Application In Synthesis of 6-Bromo-2,3-dihydrobenzo[b][1,4]dioxine. The mechanism of aromatic electrophilic substitution of aromatic heterocycles is consistent with that of benzene. Compound: 6-Bromo-2,3-dihydrobenzo[b][1,4]dioxine, is researched, Molecular C8H7BrO2, CAS is 52287-51-1, about Ex Situ Generation of Stoichiometric and Substoichiometric 12CO and 13CO and Its Efficient Incorporation in Palladium Catalyzed Aminocarbonylations. Author is Hermange, Philippe; Lindhardt, Anders T.; Taaning, Rolf H.; Bjerglund, Klaus; Lupp, Daniel; Skrydstrup, Troels.

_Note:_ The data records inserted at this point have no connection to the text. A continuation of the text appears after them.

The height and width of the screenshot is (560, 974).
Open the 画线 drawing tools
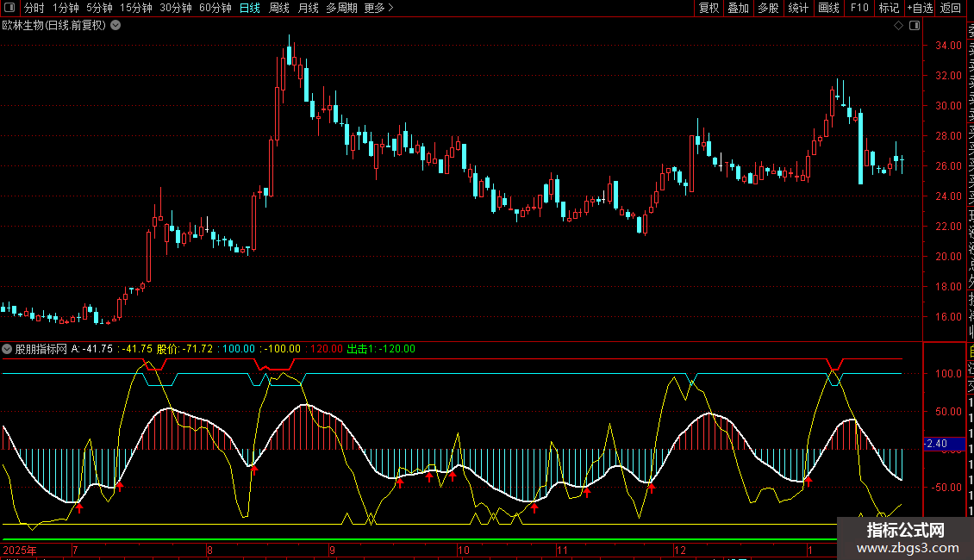coord(828,9)
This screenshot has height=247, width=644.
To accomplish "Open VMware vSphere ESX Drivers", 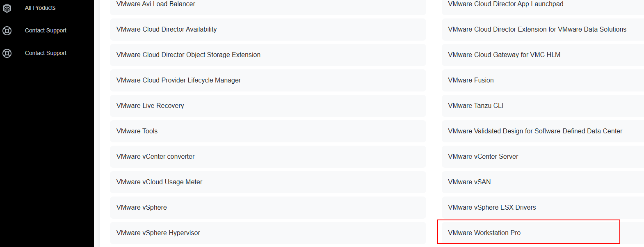I will (x=492, y=208).
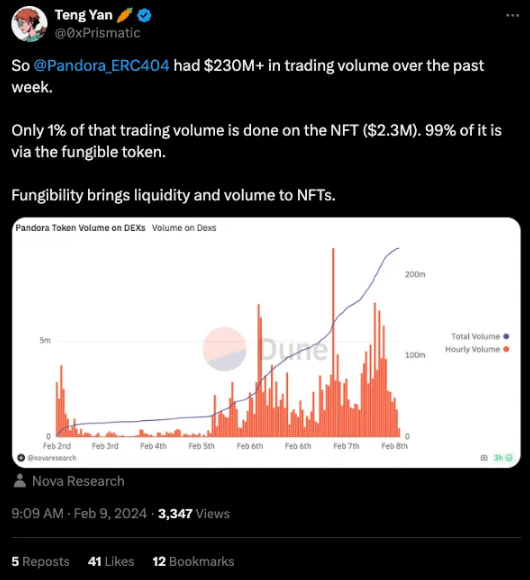530x580 pixels.
Task: Click the blue verified badge
Action: point(144,16)
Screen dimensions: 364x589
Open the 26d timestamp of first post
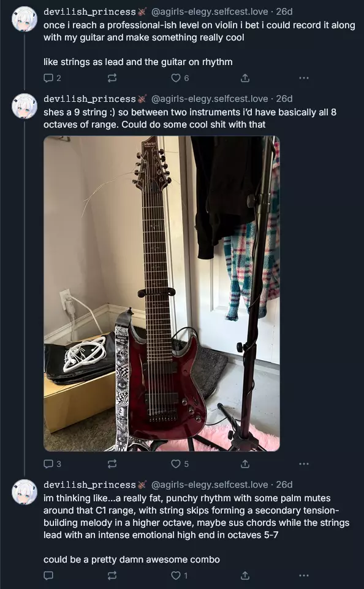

A new technique for the ex situ generation of carbon monoxide (CO) and its efficient incorporation in palladium catalyzed carbonylation reactions was achieved using a simple sealed two-chamber system. The ex situ generation of CO was achieved by a palladium catalyzed decarbonylation of tertiary acid chlorides using a catalyst originating from Pd(dba)2 and P(tBu)3. Preliminary studies using pivaloyl chloride as the CO-precursor provided an alternative approach for the aminocarbonylation of 2-pyridyl tosylate derivatives using only 1.5 equiv of CO. Further design of the acid chloride CO-precursor led to the development of a new solid, stable, and easy to handle source of CO for chem. transformations. The synthesis of this CO-precursor also provided an entry point for the late installment of an isotopically carbon-labeled acid chloride for the subsequent release of gaseous [13C]CO. In combination with studies aimed toward application of CO as the limiting reagent, this method provided highly efficient palladium catalyzed aminocarbonylations with CO-incorporations up to 96%. The ex situ generated CO and the two-chamber system were tested in the synthesis of several compounds of pharmaceutical interest and all of them were labeled as their [13C]carbonyl counterparts in good to excellent yields based on limiting CO. Finally, palladium catalyzed decarbonylation at room temperature also allowed for a successful double carbonylation. This new protocol provides a facile and clean source of gaseous CO, which is safely handled and stored. Furthermore, since the CO is generated ex situ, excellent functional group tolerance is secured in the carbonylation chamber. Finally, CO is only generated and released in minute amounts, hence, eliminating the need for specialized equipment such as CO-detectors and equipment for running high pressure reactions.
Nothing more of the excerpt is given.